The underlying platform of the blockchain can include processing modules such as user management, basic services, smart contracts, and operation monitoring. Among them, the user management module is responsible for the identity information management of all blockchain participants, including the maintenance of public and private key generation (account management), key management, and maintenance of the correspondence between the user’s real identity and the blockchain address (authority management), etc. In the case of authorization, supervise and audit certain real-identity transactions, and provide risk control rule configuration (risk control audit); basic service modules are deployed on all blockchain node devices to verify the validity of business requests, After completing the consensus on the valid request, it is recorded on the storage. For a new business request, the basic service first performs interface adaptation analysis and authentication processing (interface adaptation), and then encrypts the business information through the consensus algorithm (consensus management), After encryption, it is completely and consistently transmitted to the shared ledger (network communication), and recorded and stored; the smart contract module is responsible for contract registration and issuance, contract triggering and contract execution. Developers can define the contract logic through a certain programming language and publish it to On the blockchain (contract registration), according to the logic of the contract terms, call keys or other events to trigger execution, complete the contract logic, and also provide the function of contract upgrade and cancellation; the operation monitoring module is mainly responsible for the deployment of the product release process , Configuration modification, contract settings, cloud adaptation, and visual output of real-time status during product operation, such as: alarms, monitoring network conditions, monitoring node equipment health status, etc.

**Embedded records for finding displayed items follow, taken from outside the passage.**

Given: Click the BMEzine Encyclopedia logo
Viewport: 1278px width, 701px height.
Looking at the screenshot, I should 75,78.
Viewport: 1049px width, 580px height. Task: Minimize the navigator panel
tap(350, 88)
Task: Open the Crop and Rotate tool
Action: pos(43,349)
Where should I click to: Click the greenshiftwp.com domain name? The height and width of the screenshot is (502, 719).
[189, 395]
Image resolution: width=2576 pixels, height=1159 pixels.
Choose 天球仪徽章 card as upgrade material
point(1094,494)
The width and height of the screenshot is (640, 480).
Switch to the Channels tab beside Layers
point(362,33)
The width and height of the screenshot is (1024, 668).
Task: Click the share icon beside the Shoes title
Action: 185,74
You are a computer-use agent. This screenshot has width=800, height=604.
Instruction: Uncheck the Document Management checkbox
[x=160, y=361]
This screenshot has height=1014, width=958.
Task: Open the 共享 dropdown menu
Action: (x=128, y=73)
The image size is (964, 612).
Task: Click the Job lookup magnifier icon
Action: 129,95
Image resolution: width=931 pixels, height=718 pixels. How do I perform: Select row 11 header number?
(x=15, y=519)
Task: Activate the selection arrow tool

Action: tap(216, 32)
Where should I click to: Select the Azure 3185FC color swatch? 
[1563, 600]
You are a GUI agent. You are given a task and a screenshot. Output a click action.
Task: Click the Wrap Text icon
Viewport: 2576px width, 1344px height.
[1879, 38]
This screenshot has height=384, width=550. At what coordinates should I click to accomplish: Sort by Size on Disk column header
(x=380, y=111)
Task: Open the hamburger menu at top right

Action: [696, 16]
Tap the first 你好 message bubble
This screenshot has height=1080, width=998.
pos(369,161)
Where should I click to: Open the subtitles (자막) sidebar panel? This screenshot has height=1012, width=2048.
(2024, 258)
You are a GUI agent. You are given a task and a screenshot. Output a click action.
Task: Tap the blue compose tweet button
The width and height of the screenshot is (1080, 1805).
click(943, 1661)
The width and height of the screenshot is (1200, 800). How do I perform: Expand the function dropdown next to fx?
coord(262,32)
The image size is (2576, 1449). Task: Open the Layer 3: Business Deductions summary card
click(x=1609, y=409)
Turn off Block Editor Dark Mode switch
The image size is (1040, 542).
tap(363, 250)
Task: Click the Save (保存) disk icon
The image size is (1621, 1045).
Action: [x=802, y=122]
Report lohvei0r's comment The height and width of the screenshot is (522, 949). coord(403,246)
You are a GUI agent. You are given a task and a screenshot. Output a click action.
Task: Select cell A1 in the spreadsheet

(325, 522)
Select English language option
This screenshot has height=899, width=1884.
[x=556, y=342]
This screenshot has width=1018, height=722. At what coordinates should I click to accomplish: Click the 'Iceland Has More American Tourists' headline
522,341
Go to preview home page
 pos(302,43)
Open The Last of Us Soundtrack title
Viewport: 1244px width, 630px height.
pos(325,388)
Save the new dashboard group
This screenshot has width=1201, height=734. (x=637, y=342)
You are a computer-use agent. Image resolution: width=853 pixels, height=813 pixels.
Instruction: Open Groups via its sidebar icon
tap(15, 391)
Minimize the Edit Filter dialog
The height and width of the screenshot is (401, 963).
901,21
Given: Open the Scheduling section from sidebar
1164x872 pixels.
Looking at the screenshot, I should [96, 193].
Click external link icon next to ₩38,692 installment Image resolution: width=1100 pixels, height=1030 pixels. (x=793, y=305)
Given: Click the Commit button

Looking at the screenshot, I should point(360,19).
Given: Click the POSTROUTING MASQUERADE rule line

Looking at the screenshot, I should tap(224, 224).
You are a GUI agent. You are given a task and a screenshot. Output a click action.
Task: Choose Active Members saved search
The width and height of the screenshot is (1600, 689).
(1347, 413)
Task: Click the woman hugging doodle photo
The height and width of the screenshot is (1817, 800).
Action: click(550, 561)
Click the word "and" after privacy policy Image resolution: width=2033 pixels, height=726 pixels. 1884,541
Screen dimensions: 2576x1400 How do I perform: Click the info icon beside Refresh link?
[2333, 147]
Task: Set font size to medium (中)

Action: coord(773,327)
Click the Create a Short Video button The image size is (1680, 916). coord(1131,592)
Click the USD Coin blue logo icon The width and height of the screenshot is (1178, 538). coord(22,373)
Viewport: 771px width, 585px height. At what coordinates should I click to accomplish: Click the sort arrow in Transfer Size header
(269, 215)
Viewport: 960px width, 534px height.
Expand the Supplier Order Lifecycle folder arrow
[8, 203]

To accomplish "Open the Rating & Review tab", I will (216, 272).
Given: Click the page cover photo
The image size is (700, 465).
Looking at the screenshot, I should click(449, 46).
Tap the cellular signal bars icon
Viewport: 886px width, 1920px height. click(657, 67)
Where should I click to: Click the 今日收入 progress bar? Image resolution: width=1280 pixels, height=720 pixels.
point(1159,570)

The structuring method, device, computer equipment, and storage medium of electronic medical records provided in this application can be applied in the field of smart medical care to accelerate the construction of digital medical care, thereby promoting the construction of smart cities.

2, an embodiment of the present application further provides an electronic medical record structuring device, including:

The first obtaining unit 10 is configured to obtain the electronic medical record text and the number of sentences in the electronic medical record text;

The detection unit 20 is configured to detect whether the number of sentences in the electronic medical record text exceeds a preset threshold;

The first truncation unit 30 is used for truncating the electronic medical record text if it exceeds, to obtain a plurality of electronic medical record sub-texts;

The first introduction unit 40 is configured to introduce each of the electronic medical record sub-texts into the context through preset rules to obtain the target medical record text;

The first mapping unit 50 is configured to map each sentence in the target medical record text to a sentence vector of a fixed dimension;

The first calculation unit 60 is configured to input the sentence vector in each target medical record text into the classification model for calculation according to the order of the sentence corresponding to the sentence vector in the target medical record text to obtain the first One output; wherein, the classification model is based on a two-way recurrent neural network model training;

The second calculation unit 70 is configured to obtain the classification label of each sentence according to the first output.

In an embodiment, the second calculation unit 70 includes:

A first input subunit, configured to input the first output of each sentence vector into a CRF network and/or a self-attention network to obtain a second output;

The calculation subunit is configured to perform SOFTMAX calculation on the second output of each sentence vector to obtain the classification label of each sentence.

In an embodiment, the first mapping unit 50 includes:

The second input subunit is used to input each sentence in the target medical record text into the neural network;

The mapping subunit is used to map each sentence to a sentence vector of a fixed dimension through the encoder of the neural network.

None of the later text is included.